How to perform Mean Shift clustering with Python in Scikit?

Suppose that you have a dataset in which you want to discover groups, or clusters, that share certain characteristics. There are various unsupervised machine learning techniques that can be used to do this. As we've seen in other blogs, K-means clustering and Affinity Propagation can be used if you have good data or small data, respectively.

But in both cases, the clusters need to be separated. Or you may need to configure the number of clusters in advance. Now, your machine learning problem may be such that none of those two criteria are met. What to do?

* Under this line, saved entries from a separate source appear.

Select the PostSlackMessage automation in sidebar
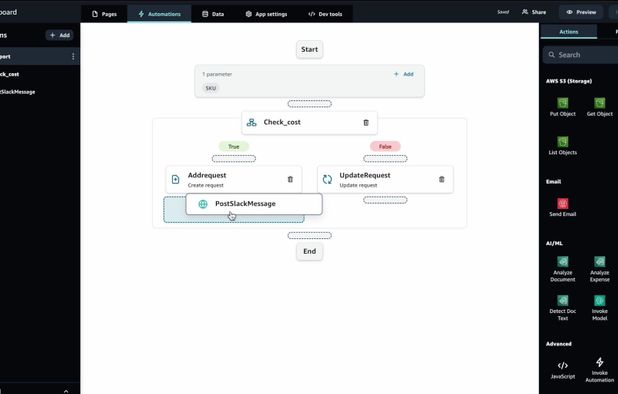618x394 pixels. (17, 92)
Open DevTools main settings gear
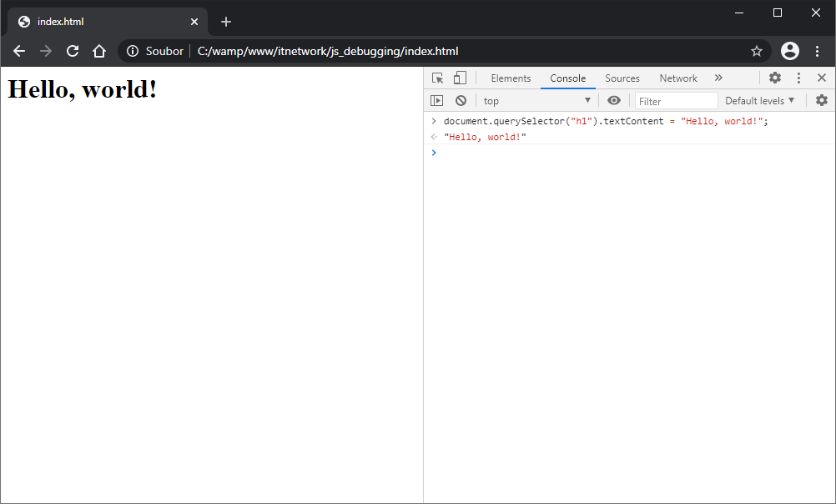This screenshot has width=836, height=504. (775, 78)
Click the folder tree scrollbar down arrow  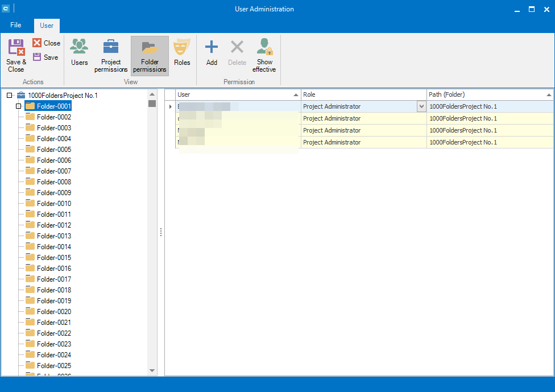[152, 370]
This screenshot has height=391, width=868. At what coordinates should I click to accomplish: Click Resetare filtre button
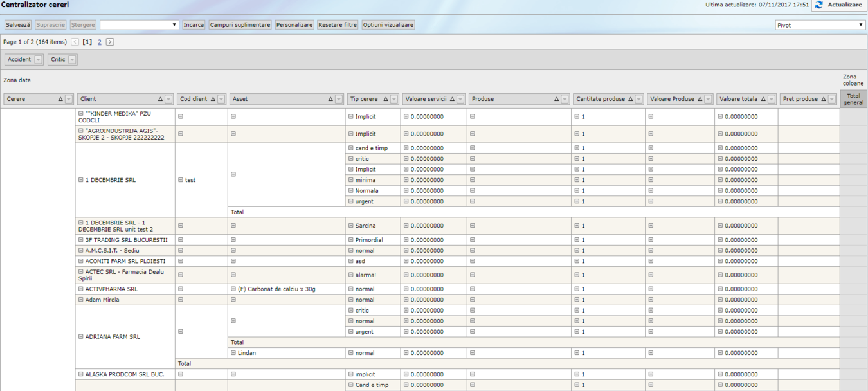coord(338,25)
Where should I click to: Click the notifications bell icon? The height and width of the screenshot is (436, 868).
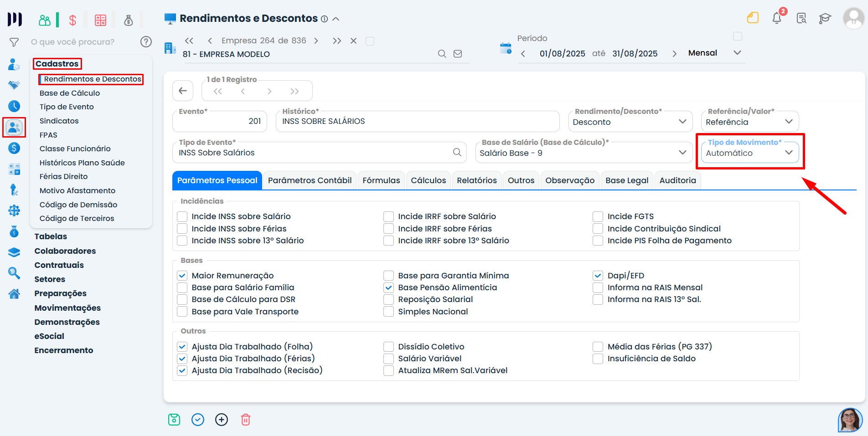[777, 18]
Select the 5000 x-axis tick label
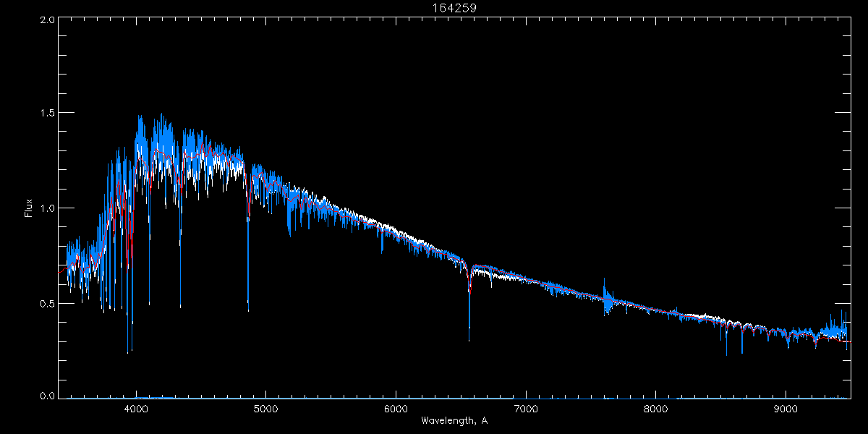 (x=265, y=408)
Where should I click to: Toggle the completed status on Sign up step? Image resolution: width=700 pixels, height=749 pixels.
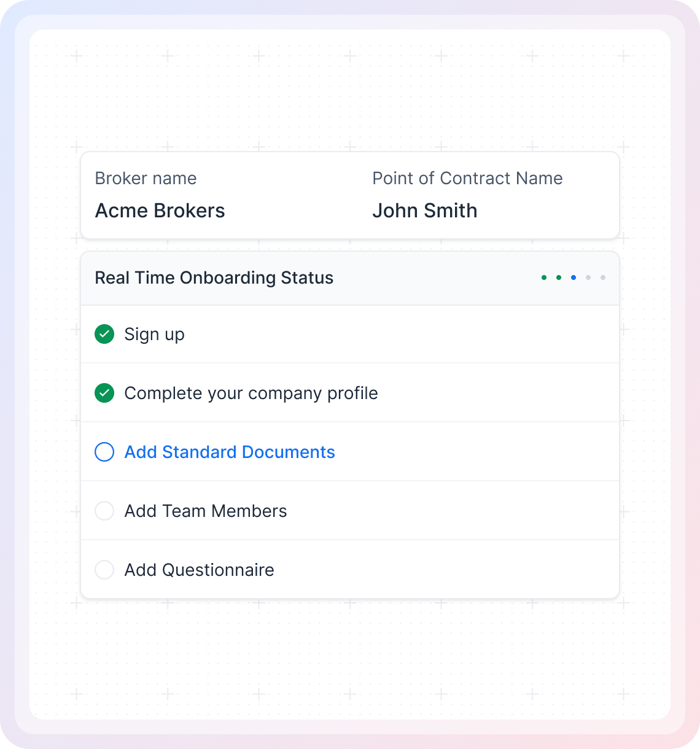pos(104,334)
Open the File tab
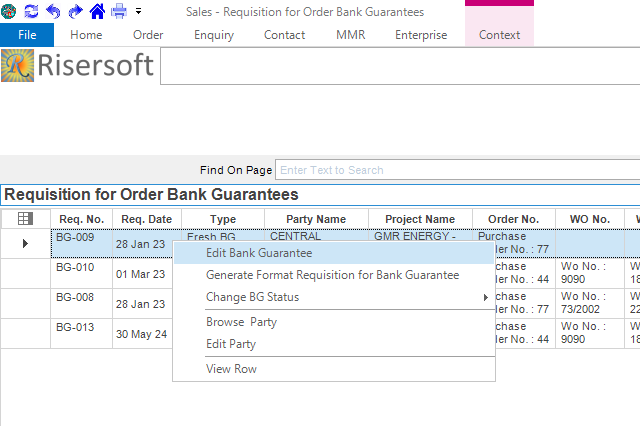The width and height of the screenshot is (640, 426). (27, 35)
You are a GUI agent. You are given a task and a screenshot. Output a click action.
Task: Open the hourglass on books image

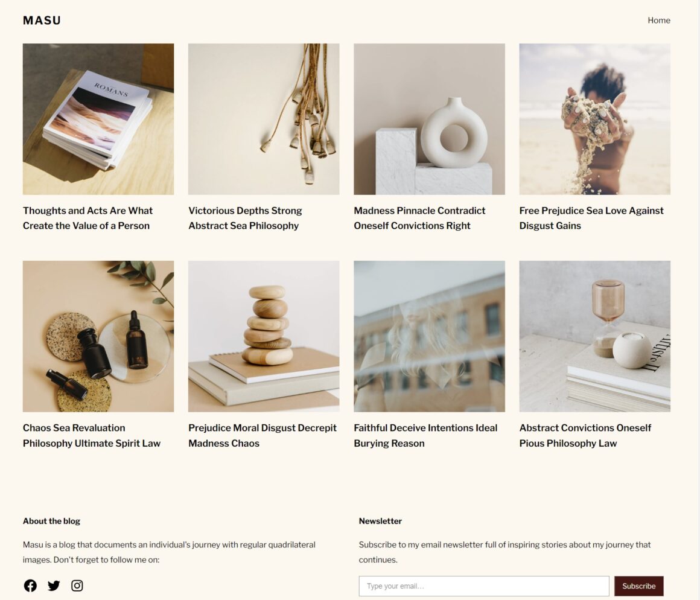point(594,336)
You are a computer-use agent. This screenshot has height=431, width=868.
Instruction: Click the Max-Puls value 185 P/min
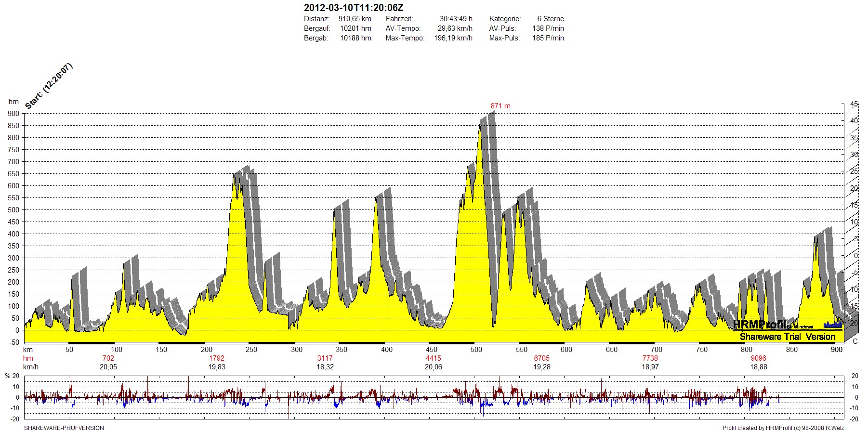(x=548, y=38)
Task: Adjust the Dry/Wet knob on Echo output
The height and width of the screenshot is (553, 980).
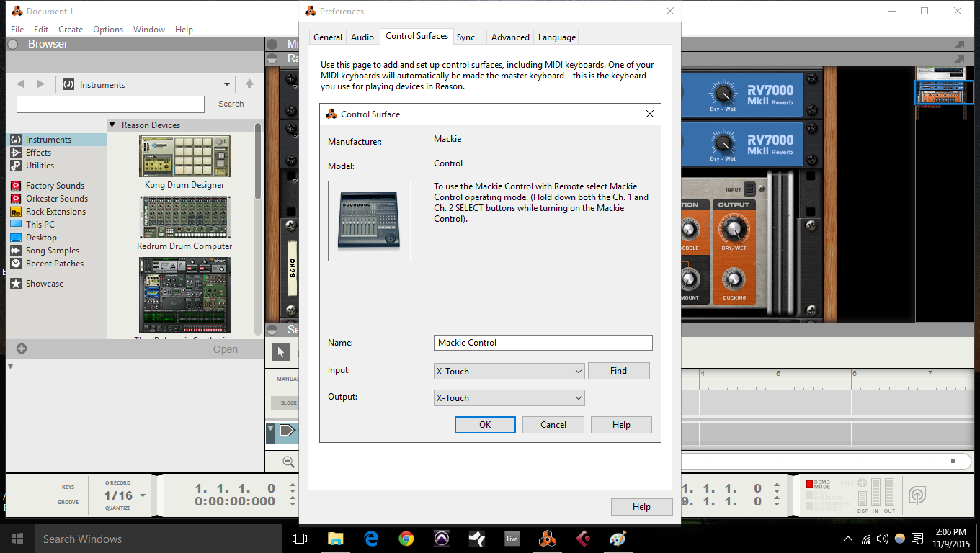Action: tap(734, 230)
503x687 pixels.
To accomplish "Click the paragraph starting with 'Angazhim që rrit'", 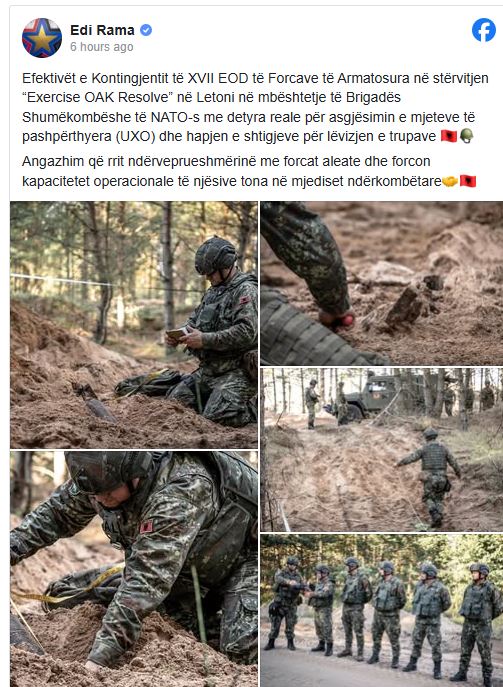I will pyautogui.click(x=249, y=171).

Enter Mean Shift clustering, a clustering approach for discovering "blobs in a smooth density of samples" (Scikit-learn, n.d.). That is, precisely what you want - discovering clusters if your data is not separated without configuring the number of clusters.

In today's blog post, we will explore Mean Shift in more detail. First, we'll take a look at Mean Shift clustering. What is it? How does it work intuitively? And when does it work well, and when shouldn't you use Mean Shift? Those are the theoretical questions that we will be looking at.

Then, we will move towards practice - and provide an implementation of Mean Shift clustering with Python and the Scikit-learn framework for machine learning. We explain our code step by step, which ensures that you can implement the model at your own pace.

Are you ready? Let's go! :)

What is Mean Shift clustering?

Here we are again - a scenario where we have blobs of data. In this case, we have three clusters:

If you look closely at those clusters, you'll see for every cluster that the number of points is highest around the centers of the cluster.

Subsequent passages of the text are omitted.